Running SCATTR with Singularity

Pre-requisites

  1. Singularity / Apptainer is is installed on your system. For more info, see the detailed Apptainer install instructions.

  2. The following command-line tools are installed:

    • wget

  3. Sufficient disk-space (rough estimate)

    • in your /tmp folder (>30GB) to build the container

    • in your working folder to store the container (~20GB)

    • for SCATTR outputs (~40GB per subject using default parameters)

  4. Sufficient CPU and memory - the more you have, the faster it will run and the more streamlines that can be estimated. We recommand at least 8 CPU cores and 64GB memory if using default parameters.

First time setup

Pull the container. This can be done from DockerHub, but requires a large amount of disk space in your /tmp folder, since it has to convert from a Docker container to a Singularity/Apptainer container. The example below pulls the latest versioned container (replace latest with vX.X.X for a specific version).

singularity pull docker://khanlab/scattr:latest

Note: If you encounter any errors pulling the container from DockerHub, it may be because you are running out of disk space in your cache folders. You can change these locations by setting environment variables, however, using a network file system for the folders may result in poor performance:

export SINGULARITY_CACHEDIR=/YOURDIR/.cache/singularity

Run SCATTR without any arguments to print the short help:

singularity run -e khanlab_scattr_latest.sif

Use the -h option to get a detailed help listing:

singularity run -e khanlab_scattr_latest.sif -h

Note that all the Snakemake command-line options are also available in SCATTR, and can be listed with --help-snakemake:

singularity run -e khanlab_scattr_latest.sif --help-snakemake

Running an example

We will use the test folder found from the Github repository to demonstrate an example of how to run SCATTR:

singularity run -e khanlab_scattr_latest.sif test/data/bids test/data/derivatives participant --fs-license test/fs_license --force-output -n

Explanation

Everything prior to the container (khanlab_scattr_latest.sif) are arguments to Singluarity / Apptainer, and after are to SCATTR itself. The first three arguments to SCATTR (as with any BIDS App) are the input folder (test/data/bids), the output folder (test/data/derivatives), and the analysis level (participant). The participant analysis level is used in SCATTR to perform further participant-level processing of Freesurfer (thalamus segmentation), external atlases (combining segmentations) and diffusion derived data (estimation of fibre orientation distributions). This includes estimating an average response function from input data. The --fs-license argument allows for specification of the location of the required Freesurfer license file if not already specified in the FS_LICENSE environment variable. Note, that this is required to perform any Freesurfer-related processing. The --force-output flag is a Snakemake argument that is invoked to allow for writing of output file to already existing folders - in this case, for thalamus segmentations via Freesurfer. We also used the --dry-run/-n option to print out what would run, without actually running the workflow.
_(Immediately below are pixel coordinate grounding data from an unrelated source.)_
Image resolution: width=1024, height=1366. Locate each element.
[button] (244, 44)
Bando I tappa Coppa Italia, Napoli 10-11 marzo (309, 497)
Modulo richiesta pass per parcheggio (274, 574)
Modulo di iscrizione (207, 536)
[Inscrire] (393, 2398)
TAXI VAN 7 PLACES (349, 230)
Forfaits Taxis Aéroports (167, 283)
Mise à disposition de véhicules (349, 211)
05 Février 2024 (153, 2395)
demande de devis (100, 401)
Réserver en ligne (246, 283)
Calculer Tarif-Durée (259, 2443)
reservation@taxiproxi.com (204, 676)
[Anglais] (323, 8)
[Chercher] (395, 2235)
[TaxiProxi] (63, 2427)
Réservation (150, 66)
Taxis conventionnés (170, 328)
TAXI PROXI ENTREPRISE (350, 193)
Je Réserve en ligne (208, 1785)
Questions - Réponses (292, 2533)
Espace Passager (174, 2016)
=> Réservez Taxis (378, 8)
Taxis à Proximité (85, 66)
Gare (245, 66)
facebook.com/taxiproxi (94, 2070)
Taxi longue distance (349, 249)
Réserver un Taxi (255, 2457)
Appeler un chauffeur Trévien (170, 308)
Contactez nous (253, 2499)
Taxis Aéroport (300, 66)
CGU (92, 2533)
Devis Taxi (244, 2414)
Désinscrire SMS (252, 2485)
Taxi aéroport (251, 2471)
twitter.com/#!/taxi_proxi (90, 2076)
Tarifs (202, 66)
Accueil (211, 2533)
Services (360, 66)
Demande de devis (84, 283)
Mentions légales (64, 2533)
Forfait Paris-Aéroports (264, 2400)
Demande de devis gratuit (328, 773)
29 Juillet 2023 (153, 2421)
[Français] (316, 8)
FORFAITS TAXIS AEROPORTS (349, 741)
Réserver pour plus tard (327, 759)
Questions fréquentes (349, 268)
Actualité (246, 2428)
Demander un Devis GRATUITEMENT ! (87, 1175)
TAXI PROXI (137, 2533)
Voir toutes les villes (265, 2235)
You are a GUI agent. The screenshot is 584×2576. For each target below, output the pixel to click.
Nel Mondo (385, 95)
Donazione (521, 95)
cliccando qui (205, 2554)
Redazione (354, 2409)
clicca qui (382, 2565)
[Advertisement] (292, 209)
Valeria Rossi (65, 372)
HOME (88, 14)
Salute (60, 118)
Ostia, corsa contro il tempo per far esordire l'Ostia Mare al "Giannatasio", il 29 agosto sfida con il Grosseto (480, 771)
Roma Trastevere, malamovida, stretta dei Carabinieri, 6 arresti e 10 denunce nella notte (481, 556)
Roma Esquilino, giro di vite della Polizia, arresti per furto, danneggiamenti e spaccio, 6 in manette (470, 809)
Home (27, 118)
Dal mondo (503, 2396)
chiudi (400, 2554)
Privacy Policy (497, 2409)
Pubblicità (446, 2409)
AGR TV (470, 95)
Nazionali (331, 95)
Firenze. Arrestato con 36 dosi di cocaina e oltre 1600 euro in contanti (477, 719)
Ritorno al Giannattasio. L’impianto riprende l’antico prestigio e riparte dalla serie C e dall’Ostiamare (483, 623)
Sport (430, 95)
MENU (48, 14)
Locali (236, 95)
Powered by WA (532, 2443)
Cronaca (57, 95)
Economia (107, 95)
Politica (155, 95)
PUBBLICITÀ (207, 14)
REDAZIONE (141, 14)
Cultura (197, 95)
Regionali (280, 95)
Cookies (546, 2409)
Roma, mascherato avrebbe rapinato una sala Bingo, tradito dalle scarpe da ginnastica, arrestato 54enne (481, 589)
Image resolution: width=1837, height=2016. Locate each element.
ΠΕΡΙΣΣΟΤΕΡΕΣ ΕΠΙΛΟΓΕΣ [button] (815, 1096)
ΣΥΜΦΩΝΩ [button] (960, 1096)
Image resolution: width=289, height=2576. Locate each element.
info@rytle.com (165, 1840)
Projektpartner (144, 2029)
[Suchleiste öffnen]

When you run the above command, a long listing will print out, describing all the rules that will be run. We can also have a shell command used for each rule printed to screen using the -p Snakemake option

singularity run -e khanlab_scattr_latest.sif test/data/bids test/data/derivatives participant --fs-license test/fs_license --force-output -np

Now to actually run the workflow, we need to specify how many cores to use and leave out the dry-run option. The Snakemake --cores option tells SCATTR how many cores to use. Using --cores 8 means that SCATTR will only make use of 8 cores at most. Generally speaking, you should use --cores all, so it can make maximal use of all available CPU cores it has access to on your system. This is especially useful if you are running multiple subjects.

Running the follow command (SCATTR on a single subject) may take up to ~36 hours with 8 cores and default parameters, but could be much longer (several days) if you only have a single core.

singularity run -e khanlab_scattr_latest.sif test/data/bids test/data/derivatives participant --fs-license test/fs_license --force-output -p --cores all

Note that you may need to adjust your Singularity / Apptainer options to ensure the container can read and write to your input and output directories, respectively. You can bind paths easily by setting an environment variable, e.g. if you have a /project folder that contains your data, you can add it to the SINGULARITY_BINDPATH so it is available when you are running a container:

export SINGULARITY_BINDPATH=/data:/data

After this completes, you have additional folders in your output folder, test/data/derivatives, for the one subject.

Exploring different options

If you alternatively want to run SCATTR using a pre-defined average response function, you can use the --responsemean_dir flag to specify the location to where the average response function is located.

singularity run khanlab_scattr_latest.sif test/data/bids test/data/derivatives/ participant --responsemean_dir test/data/derivatives/mrtrix/avg --fs-license test/.fs_license -np --force-output

Other parameters exist, which may help to improve processing times at the expense of sensitivity / specificity (e.g. reducing the number of streamlines generated).